I haven't had to deal with any of the most egregious examples of these patients but I work similarly, if a patient shows up on a controlled substance by anothet provider I explain my proposed treatment plan and also explain that for safety only one provider should be prescribing the controlled substance. The focus on safety helps the conversation go down a little easier. I also explain the existence of the pdmp if the patient is unaware of it. If the patient wants continue care with me and I am taking over the med I call the person currently prescribing it and have a conversation with them (and document it!) so that there is no ambiguity about what is going to happen. If the patient then get the med filled somewhere else? at most one second chance. otherwise they can transfer care.

I am fortunate to have attendings who will back this all up and work in a place that does not have a reputation for being free and easy with benzos.
 
You can't control the patient; you can however influence how other providers prescribe to the patient, by blowing a patient's story out of the water, or educating/making a provider aware of their actions or treatment from the specialist's perspective.

We are 100% responsible for making reasonable attempts to communicate with other professionals in the coordination of care. We all know things fall through the cracks and just sending over a note does not always do the job, sometimes it takes a phone call.
At the end of the day, there's really no right or wrong. I lean toward the autonomy of the patient and PCP.

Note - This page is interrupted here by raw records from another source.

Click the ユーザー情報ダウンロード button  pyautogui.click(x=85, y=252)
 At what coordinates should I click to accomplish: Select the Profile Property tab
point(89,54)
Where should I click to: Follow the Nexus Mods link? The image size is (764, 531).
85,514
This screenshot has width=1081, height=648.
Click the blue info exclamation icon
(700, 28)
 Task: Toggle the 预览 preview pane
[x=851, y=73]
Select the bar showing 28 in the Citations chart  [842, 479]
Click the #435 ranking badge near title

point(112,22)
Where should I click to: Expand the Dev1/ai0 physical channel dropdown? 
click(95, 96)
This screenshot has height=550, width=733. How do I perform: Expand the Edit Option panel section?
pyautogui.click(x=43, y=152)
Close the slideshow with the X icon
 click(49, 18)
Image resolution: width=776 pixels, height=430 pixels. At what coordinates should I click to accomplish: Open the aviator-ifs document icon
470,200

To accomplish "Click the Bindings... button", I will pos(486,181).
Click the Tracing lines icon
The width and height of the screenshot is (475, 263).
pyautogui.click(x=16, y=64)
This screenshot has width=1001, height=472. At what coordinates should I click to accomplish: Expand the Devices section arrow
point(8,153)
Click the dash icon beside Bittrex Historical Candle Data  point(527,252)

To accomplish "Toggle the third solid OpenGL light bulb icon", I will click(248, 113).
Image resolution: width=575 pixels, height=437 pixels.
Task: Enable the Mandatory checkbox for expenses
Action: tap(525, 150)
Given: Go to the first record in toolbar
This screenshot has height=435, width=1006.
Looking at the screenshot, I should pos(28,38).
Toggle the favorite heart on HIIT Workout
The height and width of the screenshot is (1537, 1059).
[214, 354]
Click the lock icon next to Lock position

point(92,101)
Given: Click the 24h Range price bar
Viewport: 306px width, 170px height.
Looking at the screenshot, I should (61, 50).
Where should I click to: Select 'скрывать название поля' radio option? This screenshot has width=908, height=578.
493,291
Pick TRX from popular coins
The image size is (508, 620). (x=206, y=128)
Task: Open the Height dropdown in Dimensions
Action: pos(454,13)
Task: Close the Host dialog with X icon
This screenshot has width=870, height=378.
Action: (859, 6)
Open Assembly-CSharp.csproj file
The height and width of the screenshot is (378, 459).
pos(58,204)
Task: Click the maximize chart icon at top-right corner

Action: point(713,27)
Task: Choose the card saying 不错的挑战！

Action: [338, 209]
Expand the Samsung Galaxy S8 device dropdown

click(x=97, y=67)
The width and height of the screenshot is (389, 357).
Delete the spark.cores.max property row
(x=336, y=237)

Patient (with capacity) doesn't want to take my professional opinion? Cool, 'Murica, free country.

PCP wants a BZD consult from me but doesn't want to read my note? Cool, no one reads my lengthy, lovingly crafted notes either. But at least skip to the A&P like everyone else. English, do you read it mofo? I assume, yes. And appropriate use of BZDs isn't some mysterious concept mastered only by psychiatrists. If I was concerned, I'd leave a message to the PCP, "Saw your referred patient, recommended BZD taper, see my note."

What's right, best, and practical are debatable anyway. If I chase down every PCP benzo rebel or referred BZD patient who tells me to shove my plan where the sun don't shine, then I have less time for patients who actually want help and will see less patients. Who's to say the best answer isn't slapping the PCP and locking up the patient for a quick inpatient BZD taper? Arguably, society would benefit and more lives would be saved if we radio-tagged every non-compliant psychotic patient or severe opioid user and blow-darted meds at them q1 month.